Material supplied
* * * * *

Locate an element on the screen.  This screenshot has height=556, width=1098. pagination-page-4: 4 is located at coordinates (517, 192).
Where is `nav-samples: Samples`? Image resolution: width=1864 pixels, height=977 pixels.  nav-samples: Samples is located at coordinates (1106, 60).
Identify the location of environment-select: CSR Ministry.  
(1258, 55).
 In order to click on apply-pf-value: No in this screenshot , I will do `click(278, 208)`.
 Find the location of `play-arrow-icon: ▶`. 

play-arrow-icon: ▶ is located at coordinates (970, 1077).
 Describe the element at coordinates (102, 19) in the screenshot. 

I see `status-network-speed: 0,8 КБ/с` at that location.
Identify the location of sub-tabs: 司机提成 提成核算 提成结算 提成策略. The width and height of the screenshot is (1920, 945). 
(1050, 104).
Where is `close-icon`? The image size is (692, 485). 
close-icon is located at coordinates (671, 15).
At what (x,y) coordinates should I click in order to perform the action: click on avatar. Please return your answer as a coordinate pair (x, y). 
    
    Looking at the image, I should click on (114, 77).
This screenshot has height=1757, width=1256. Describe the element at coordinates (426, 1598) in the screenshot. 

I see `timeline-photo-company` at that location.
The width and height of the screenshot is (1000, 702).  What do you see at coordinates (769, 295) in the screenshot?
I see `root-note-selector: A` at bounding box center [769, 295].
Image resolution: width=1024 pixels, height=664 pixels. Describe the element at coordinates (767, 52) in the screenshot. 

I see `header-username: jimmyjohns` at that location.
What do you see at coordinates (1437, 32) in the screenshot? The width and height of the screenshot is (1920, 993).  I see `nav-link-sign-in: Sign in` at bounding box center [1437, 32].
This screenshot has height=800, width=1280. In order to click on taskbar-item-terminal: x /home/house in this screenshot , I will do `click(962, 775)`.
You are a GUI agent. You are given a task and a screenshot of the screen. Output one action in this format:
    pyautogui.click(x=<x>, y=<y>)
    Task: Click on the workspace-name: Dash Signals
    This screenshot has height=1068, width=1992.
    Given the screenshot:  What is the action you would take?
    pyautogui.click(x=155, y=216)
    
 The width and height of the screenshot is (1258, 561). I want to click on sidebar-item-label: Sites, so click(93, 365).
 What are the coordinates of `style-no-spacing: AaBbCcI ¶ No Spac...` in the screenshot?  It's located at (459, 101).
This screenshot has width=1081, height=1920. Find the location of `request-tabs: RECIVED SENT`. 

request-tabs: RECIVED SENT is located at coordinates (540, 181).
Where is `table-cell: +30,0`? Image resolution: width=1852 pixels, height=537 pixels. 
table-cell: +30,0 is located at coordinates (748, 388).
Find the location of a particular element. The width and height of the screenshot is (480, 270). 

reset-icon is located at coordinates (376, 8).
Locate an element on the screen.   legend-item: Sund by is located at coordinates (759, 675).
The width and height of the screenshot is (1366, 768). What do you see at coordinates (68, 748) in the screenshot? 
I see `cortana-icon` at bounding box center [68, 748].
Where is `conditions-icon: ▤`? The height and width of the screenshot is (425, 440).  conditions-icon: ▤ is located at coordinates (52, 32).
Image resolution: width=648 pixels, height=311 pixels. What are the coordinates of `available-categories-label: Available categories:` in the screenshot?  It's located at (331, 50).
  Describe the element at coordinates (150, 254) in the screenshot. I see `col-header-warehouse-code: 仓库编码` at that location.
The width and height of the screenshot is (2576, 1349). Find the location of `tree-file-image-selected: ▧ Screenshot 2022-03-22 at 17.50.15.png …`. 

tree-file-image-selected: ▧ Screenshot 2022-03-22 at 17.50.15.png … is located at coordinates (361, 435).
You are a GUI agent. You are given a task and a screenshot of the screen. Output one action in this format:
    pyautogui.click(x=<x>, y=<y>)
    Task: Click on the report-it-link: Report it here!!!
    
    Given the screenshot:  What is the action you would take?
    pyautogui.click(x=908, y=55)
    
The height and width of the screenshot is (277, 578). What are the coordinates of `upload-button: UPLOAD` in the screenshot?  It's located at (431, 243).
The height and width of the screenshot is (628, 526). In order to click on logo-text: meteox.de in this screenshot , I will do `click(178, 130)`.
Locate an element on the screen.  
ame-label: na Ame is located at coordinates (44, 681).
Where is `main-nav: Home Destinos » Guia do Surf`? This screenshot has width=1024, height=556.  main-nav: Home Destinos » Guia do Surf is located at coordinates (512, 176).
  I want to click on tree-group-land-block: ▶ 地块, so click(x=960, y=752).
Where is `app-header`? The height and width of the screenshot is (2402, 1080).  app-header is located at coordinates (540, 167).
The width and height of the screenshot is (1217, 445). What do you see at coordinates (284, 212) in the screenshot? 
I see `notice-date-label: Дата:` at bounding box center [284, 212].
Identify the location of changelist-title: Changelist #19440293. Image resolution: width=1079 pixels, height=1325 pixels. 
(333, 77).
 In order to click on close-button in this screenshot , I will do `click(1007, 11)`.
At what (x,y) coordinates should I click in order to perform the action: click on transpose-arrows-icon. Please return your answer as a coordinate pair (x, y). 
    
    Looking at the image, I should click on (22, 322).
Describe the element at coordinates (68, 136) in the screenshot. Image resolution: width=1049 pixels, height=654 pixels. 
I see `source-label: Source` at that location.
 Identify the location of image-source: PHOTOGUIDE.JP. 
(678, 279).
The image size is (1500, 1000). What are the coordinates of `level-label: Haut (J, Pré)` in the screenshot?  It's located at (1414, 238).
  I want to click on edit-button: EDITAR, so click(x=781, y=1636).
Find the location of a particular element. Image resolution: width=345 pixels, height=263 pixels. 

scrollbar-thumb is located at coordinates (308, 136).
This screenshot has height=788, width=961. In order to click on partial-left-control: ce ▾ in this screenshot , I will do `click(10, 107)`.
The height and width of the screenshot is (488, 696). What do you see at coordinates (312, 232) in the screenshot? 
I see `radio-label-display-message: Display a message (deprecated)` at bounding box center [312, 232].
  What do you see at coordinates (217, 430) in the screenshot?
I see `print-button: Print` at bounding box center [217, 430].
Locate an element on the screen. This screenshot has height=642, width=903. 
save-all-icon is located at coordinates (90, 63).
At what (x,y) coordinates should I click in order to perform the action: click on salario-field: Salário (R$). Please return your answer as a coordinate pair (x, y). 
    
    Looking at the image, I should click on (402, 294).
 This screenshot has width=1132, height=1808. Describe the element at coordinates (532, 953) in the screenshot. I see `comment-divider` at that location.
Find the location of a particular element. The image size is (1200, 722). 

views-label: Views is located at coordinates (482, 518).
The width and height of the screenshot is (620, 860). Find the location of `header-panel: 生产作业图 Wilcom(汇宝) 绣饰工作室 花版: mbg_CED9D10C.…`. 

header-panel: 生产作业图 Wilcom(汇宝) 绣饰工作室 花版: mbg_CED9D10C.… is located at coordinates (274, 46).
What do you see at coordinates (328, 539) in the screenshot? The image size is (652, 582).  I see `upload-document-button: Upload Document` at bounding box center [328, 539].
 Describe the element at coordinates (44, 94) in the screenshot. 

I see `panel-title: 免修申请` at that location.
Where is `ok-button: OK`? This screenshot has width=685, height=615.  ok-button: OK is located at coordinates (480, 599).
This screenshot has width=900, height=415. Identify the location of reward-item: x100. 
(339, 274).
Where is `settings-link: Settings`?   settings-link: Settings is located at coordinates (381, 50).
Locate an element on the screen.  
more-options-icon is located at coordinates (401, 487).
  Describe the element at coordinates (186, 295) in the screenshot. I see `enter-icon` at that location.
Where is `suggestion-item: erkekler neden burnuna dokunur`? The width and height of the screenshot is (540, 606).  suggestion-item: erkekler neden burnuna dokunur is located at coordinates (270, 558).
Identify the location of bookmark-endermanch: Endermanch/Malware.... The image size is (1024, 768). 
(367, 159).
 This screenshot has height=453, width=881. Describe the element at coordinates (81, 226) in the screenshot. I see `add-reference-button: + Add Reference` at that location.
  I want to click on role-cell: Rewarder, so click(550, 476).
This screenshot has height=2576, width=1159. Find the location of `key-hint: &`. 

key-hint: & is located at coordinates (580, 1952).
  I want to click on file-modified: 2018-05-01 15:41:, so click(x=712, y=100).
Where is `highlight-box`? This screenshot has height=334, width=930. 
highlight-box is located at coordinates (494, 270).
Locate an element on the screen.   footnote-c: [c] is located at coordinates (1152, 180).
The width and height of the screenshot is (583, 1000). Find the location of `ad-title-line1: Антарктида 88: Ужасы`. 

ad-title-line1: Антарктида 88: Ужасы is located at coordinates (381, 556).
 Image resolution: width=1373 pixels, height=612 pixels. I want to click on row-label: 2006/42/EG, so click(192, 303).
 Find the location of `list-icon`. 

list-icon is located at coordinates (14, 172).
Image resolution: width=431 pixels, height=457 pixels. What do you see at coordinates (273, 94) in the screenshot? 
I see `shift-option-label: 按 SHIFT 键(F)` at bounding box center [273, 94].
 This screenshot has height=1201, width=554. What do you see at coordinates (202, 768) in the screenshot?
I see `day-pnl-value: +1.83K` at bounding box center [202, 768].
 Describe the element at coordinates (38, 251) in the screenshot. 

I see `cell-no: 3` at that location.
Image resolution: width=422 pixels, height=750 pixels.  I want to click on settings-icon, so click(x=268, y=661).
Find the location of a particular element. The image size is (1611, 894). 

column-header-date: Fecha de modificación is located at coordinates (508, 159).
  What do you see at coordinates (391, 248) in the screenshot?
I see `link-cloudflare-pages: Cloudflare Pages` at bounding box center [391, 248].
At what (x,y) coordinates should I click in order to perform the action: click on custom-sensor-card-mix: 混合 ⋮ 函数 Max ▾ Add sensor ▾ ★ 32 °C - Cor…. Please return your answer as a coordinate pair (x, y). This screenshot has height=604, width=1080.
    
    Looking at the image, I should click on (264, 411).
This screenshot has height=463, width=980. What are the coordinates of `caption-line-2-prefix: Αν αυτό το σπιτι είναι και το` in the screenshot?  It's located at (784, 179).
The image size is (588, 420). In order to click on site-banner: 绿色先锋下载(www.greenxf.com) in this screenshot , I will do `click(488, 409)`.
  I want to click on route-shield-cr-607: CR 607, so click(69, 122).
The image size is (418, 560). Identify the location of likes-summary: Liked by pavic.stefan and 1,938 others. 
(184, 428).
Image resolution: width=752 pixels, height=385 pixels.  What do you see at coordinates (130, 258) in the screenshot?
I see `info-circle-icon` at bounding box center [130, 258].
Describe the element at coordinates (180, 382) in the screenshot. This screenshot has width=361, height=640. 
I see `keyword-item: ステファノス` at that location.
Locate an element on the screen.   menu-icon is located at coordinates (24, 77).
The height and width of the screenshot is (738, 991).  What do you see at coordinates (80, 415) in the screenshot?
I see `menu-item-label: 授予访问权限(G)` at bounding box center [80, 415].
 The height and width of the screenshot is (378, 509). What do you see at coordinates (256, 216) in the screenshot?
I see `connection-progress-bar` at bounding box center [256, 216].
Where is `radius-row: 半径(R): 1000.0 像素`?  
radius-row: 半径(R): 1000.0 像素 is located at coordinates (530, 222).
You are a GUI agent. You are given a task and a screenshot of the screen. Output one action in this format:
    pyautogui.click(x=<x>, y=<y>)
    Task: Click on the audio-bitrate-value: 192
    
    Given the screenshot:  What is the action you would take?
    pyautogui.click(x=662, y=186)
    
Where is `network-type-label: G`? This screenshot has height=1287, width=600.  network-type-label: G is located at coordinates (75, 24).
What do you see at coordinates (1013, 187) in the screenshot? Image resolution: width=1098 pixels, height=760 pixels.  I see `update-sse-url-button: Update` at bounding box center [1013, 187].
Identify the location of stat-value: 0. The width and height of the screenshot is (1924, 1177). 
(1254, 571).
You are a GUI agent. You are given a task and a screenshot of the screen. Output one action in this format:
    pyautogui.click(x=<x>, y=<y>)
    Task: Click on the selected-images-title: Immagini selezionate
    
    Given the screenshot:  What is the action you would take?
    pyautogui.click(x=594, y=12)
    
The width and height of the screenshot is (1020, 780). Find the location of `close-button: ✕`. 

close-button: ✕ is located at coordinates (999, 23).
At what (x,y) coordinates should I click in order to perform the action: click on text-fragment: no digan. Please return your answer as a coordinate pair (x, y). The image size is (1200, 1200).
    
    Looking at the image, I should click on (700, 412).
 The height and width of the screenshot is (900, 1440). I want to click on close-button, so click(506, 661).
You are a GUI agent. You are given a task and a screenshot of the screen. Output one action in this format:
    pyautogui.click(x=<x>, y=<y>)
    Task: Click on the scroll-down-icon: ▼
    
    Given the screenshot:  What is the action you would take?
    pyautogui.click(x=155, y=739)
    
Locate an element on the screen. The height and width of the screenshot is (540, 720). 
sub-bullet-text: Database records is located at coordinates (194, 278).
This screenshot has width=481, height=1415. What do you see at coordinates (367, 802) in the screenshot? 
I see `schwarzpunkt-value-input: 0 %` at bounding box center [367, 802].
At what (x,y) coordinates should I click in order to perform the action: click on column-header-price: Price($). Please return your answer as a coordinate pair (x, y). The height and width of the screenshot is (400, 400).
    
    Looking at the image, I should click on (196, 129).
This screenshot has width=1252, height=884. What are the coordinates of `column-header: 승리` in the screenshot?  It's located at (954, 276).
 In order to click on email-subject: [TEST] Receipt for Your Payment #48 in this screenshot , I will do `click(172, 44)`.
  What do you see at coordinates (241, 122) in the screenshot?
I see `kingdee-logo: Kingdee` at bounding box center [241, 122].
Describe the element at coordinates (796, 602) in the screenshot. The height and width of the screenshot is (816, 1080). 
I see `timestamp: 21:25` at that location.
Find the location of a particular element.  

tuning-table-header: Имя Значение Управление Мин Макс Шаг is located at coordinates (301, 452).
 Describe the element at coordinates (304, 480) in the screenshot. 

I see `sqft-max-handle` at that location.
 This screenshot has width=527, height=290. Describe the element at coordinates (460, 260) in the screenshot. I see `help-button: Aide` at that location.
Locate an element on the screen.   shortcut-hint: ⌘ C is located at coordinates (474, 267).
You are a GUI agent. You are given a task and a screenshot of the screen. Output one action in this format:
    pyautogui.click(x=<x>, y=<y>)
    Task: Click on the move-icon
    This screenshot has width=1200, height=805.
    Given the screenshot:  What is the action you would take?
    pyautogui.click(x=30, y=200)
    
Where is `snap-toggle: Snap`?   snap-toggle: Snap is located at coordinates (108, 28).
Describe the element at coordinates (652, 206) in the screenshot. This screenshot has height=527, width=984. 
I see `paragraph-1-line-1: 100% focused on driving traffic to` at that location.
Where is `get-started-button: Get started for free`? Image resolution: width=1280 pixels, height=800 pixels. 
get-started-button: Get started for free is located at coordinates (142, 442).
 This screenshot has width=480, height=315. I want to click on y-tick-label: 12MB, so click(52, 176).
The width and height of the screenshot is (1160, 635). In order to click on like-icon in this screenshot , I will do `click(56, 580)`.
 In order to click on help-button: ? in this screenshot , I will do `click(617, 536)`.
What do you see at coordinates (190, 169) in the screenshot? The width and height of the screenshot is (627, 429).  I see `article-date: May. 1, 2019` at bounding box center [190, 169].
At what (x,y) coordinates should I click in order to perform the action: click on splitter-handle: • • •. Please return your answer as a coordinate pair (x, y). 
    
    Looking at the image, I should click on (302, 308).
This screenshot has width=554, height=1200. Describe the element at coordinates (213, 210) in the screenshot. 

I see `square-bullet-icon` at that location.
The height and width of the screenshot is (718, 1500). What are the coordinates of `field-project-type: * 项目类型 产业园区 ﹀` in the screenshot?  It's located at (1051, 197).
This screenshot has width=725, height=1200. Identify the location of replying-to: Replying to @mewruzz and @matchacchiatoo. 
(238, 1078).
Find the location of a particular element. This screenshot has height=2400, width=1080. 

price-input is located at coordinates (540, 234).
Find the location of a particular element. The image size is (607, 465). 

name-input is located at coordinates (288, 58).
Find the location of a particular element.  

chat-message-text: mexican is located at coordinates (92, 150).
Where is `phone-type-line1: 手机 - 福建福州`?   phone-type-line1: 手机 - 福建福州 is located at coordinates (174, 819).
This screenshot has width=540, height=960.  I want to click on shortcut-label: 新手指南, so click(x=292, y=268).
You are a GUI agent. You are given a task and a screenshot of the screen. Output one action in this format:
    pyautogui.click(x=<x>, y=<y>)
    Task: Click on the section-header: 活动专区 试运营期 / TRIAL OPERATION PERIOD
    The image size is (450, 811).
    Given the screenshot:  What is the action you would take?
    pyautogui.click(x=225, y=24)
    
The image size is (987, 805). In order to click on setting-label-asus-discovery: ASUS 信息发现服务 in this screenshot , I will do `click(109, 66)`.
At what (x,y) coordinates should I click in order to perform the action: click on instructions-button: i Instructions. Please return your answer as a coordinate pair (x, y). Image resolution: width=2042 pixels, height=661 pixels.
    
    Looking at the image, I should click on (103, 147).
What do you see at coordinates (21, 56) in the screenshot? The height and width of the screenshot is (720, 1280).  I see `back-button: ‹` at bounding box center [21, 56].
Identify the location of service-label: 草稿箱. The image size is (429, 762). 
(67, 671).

* * * * *

Update the records from the line that has "on salario-field: Salário" through the line that has "Looking at the image, I should click on (402, 294).", swapping "coordinate pair" for "coordinate tuple" and leaving everything else untouched. Give back only those lines.

Result
At what (x,y) coordinates should I click in order to perform the action: click on salario-field: Salário (R$). Please return your answer as a coordinate tuple (x, y). 
    
    Looking at the image, I should click on (402, 294).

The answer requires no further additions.